Visions & Reality: The tragedy derives much of its emotional impact from the way in which it foreshadows its outcome. Maurya’s foreboding of Bartley’s impending death may at first seem but a product of the mother’s fears, and neither the characters nor the audience may initially attribute much importance to Maurya’s lamentations. Starting with the impressively rendered vision of Bartley and Michael riding together to the sea, Maurya’s predictions start being gradually fulfilled. When Maurya recalls the way in which Patch’s body was brought to the house, her mental vision is literary acted out as Bartley’s body is just being carried to the house in the same fashion as Patch’s was.

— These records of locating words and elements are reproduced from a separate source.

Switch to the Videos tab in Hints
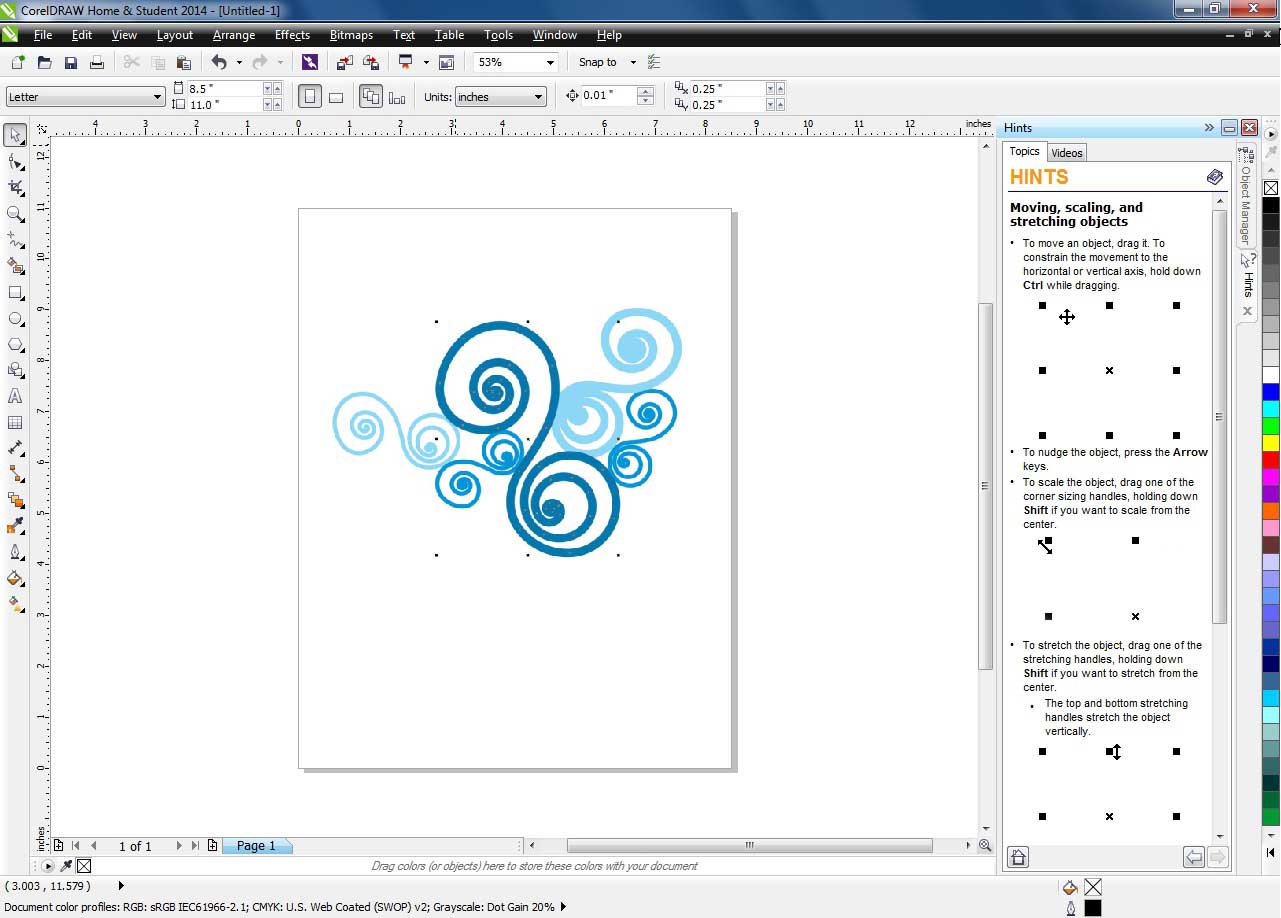The height and width of the screenshot is (918, 1281). click(1066, 153)
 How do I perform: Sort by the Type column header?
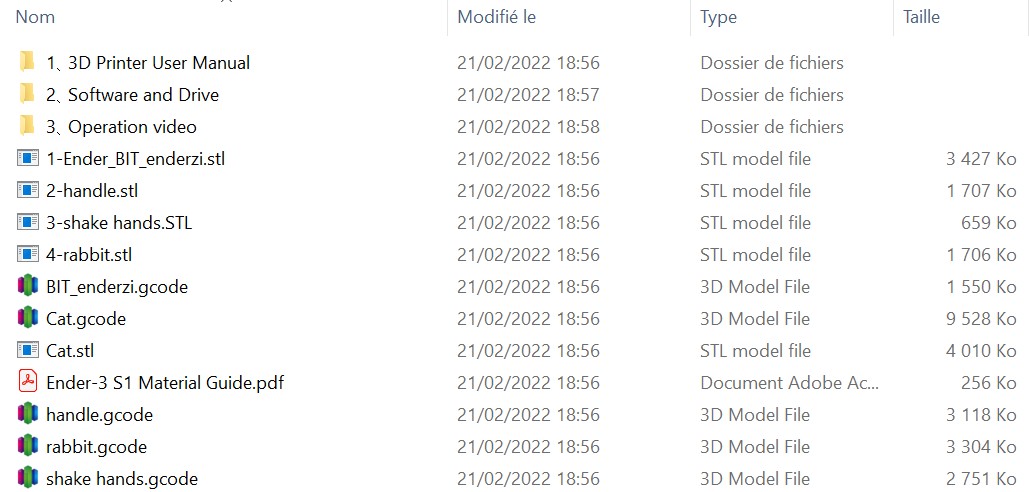pyautogui.click(x=719, y=17)
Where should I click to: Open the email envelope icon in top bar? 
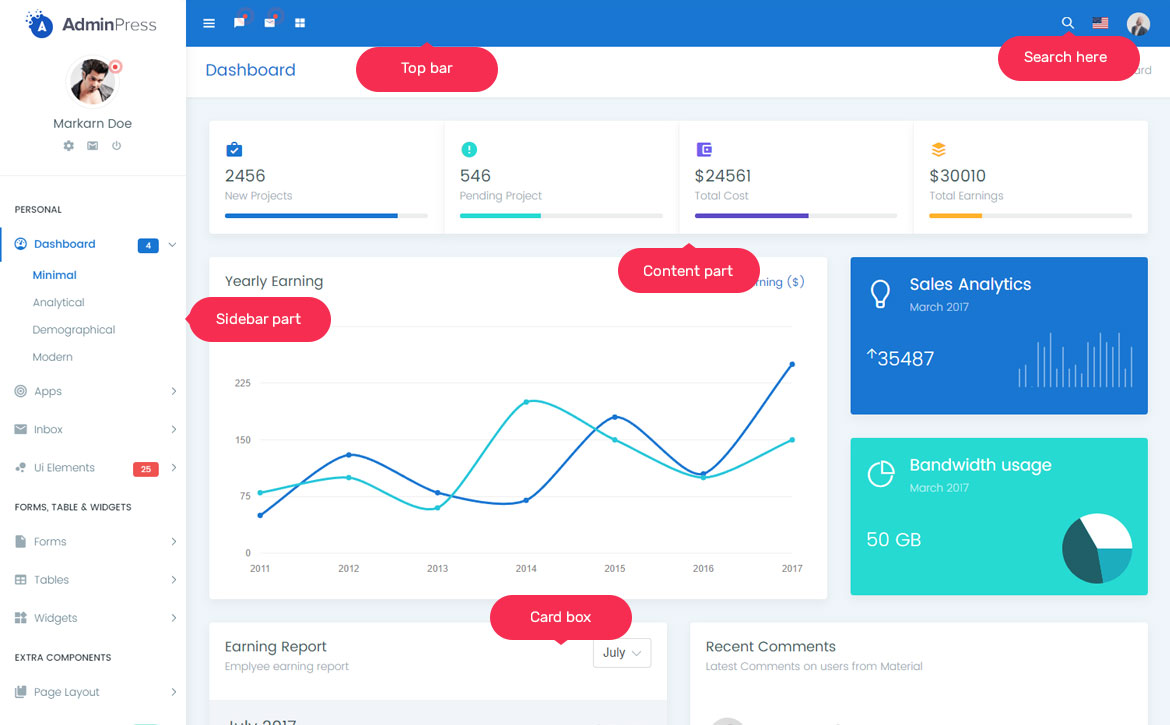click(x=269, y=23)
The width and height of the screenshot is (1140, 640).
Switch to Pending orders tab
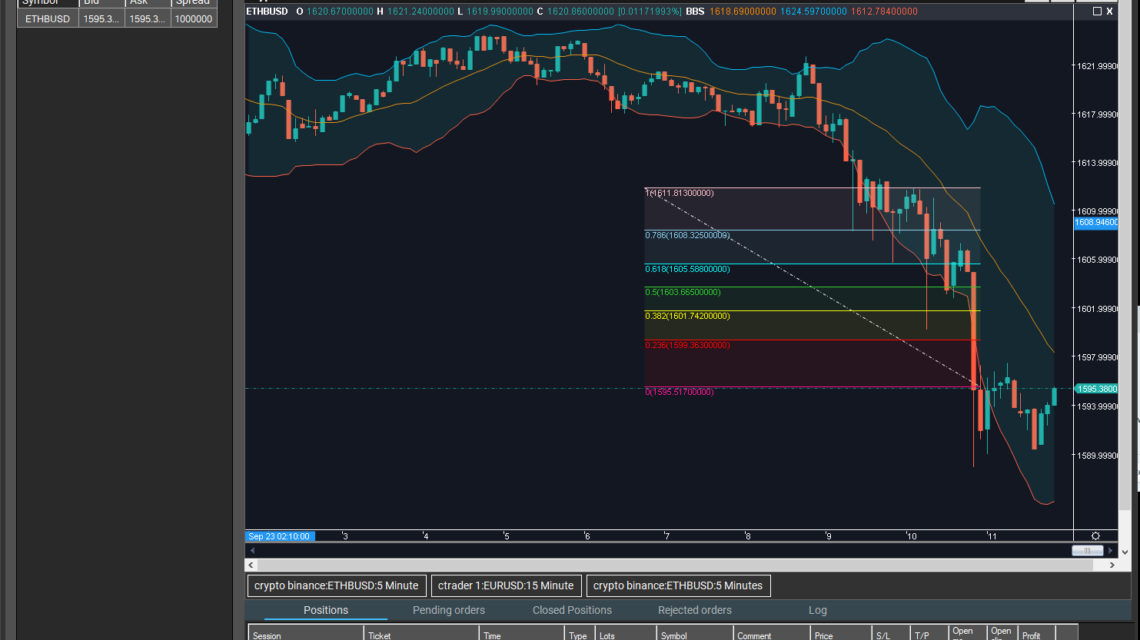tap(448, 610)
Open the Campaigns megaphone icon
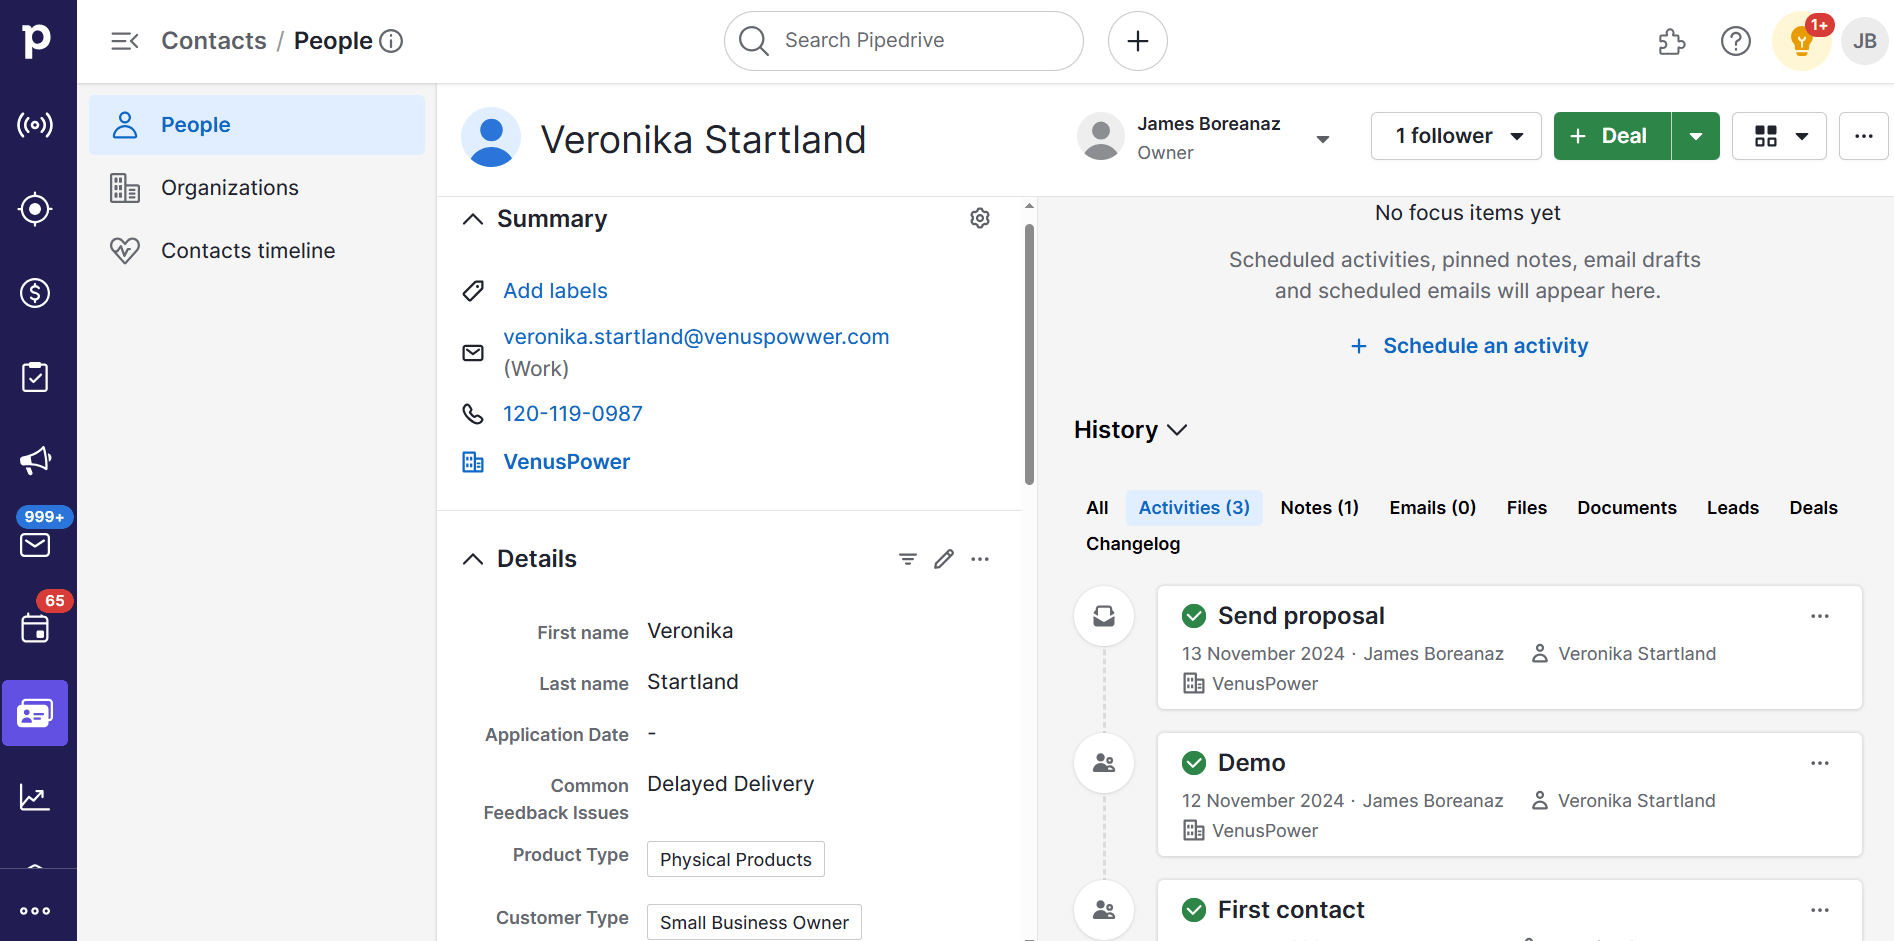The height and width of the screenshot is (941, 1894). click(35, 460)
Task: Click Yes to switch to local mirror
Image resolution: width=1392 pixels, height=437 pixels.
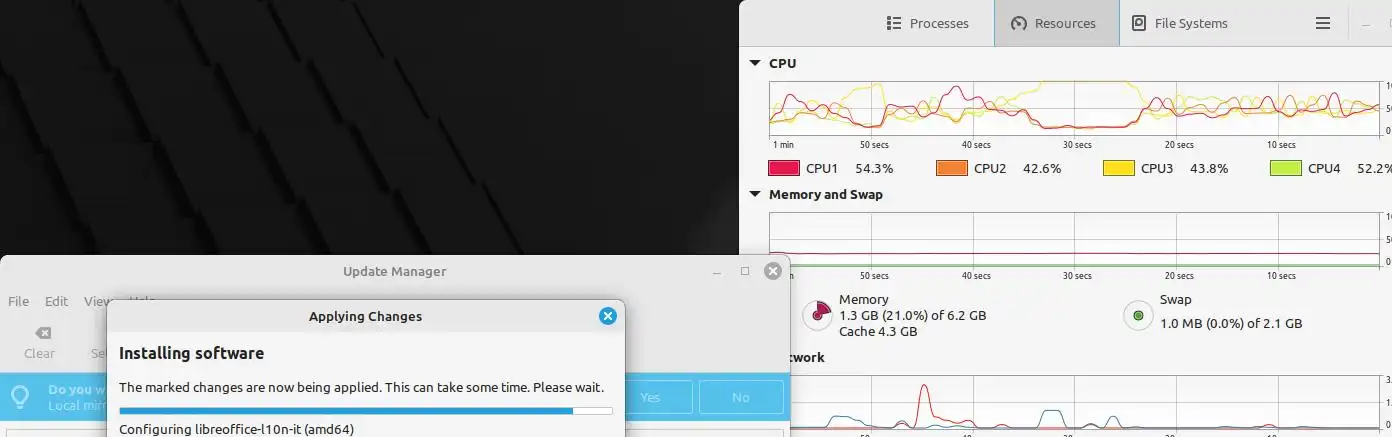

Women Characters: The play is remarkable for its well-developed female characters; the males are allowed a very limited space only and are not developed in any depth or detail. There is a stark contrast between Maurya, the desperate mother on the verge of a break-down, and Cathleen, the pragmatical and reasonable daughter who attends the necessary tasks to keep the household running while the mother is very much paralysed by her forebodings. At the beginning, Maurya has still one son left and some hope, so she concentrates all her feeble efforts on preserving Bartley. When Bartley is lost, Maurya is broken and resigned. Without a man in the house, the family is ruined, and the mother has nothing more to hope for. At the same time, Maurya has found her peace, she has nothing more to fear or to worry about, she has nothing more to lose. At the end, Maurya seems to accept the inevitability of fate and the fact that the sea not only sustains them, but also demands something in return.

Basics

  • Author

    Synge, John Millington. (1871 - 1909).
  • Full Title

    Riders to the Sea. A Play in One Act. 
  • First Performed

    Dublin: Molesworth Hall, 1904.
  • Form

    Play.

Works Cited

Synge, John Millington. Riders to the Sea. 1904. The Playboy of the Western World and Other Plays. Oxford: Oxford University Press, 1995.